Sources | Methods | Concept 1 | Concept 2 | Concept 3 | Gaps, Problems, Questions, Notes |
Source 1:
Signorini, A., Segre, A. M., & Polgreen, P. M. (2011). The use of Twitter to track levels of disease activity and public concern in the U.S. during the influenza A H1N1 pandemic. PloS one, 6(5), e19467. |
Collected and stored a large sample of public tweets that matched a set of pre-specified search terms and geocoded. Estimated rate of disease and public sentiment toward swine flu | Able to make predictions about swine flu using social media data. This data is vital given that “an influenza surveillance program does not exist” (p. 3) | “When and where tweets are less frequent (or where only a subset of tweets contain geographic information), the performance of our model may suffer.” | ||
Source 2:
Chiu, C. J., Menacho, L., Fisher, C., & Young, S. D. (2015). Ethics issues in social media–based HIV prevention in low-and middle-income countries. Cambridge Quarterly of Healthcare Ethics, 24(3), 303-310. |
Quantitative survey assessing participants’ perspectives on educational intervention | Increasing social media use in low- and middle-income countries. Participant took part in an HIV education program on Facebook | Most participants felt like they benefited positively from the program and learned about HIV prevention. All participants were MSM | Note: Helpful article for including diverse perspectives | |
Source 3:
Bollen, J., Mao, H., & Zeng, X. (2011). Twitter mood predicts the stock market. Journal of computational science, 2(1), 1-8 |
Collected public tweets and analyzed mood | Gathered data from Twitter posts that explicitly states moods (e.g. “I’m feeling…”). Found that positive/negative sentiment on Twitter is 87.6% accurate for predicting stock market average | Used a “Self-Organizing Fuzzy Neural Network” to predict Dow Jones Industrial Average (p. 1) |
Writing a Literature Review Modified from The WI+RE Team, UCLA. Creative Commons CC-BY-NA-SA
Create a Review Matrix
Start with a charting tool you are most familiar with (for example MS Word, MS Excel, Google Sheets, Numbers etc).
- Input your information.
- Organize your sources from oldest to most recent. This way you can see how the research on your topic has changed over time.

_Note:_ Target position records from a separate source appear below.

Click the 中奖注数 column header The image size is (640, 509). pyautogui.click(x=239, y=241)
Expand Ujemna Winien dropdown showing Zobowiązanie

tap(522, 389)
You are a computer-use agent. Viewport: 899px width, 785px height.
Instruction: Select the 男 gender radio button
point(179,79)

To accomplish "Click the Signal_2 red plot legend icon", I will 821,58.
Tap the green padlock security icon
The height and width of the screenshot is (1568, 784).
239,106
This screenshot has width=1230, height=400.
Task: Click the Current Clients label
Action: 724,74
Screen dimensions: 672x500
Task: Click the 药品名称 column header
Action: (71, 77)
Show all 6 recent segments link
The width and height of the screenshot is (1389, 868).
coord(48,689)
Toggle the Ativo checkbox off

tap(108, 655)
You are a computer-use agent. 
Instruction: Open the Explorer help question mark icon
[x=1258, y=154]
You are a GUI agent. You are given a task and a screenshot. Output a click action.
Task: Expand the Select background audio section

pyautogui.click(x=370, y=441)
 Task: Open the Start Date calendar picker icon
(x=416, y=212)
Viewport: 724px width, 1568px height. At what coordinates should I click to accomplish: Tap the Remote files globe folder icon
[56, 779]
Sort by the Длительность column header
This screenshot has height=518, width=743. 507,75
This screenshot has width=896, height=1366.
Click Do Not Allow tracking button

- Create your columns. The number of columns is up to you, but you will need the following columns to start:
- First Column: citation (i.e., author, title, source, publication year)
- Second Column: purpose or summary (1-2 sentences)
- Depending on your review, you can now choose the remaining columns that will help you organize your sources. The columns should represent the specific content you are analyzing. For example:
- methodology
- population
- geography
- intervention
- outcomes
Key Takeaways
Here are some examples of different review matrices and templates:
-
- Evidence Synthesis Matrix Template, Jane Schmidt, Toronto Metropolitan University (Google Sheets)
- The Matrix Method for Literature Reviews, Brandeis University, Writing Resources.
- Literature Review Synthesis Matrix, Concordia University (MS Word)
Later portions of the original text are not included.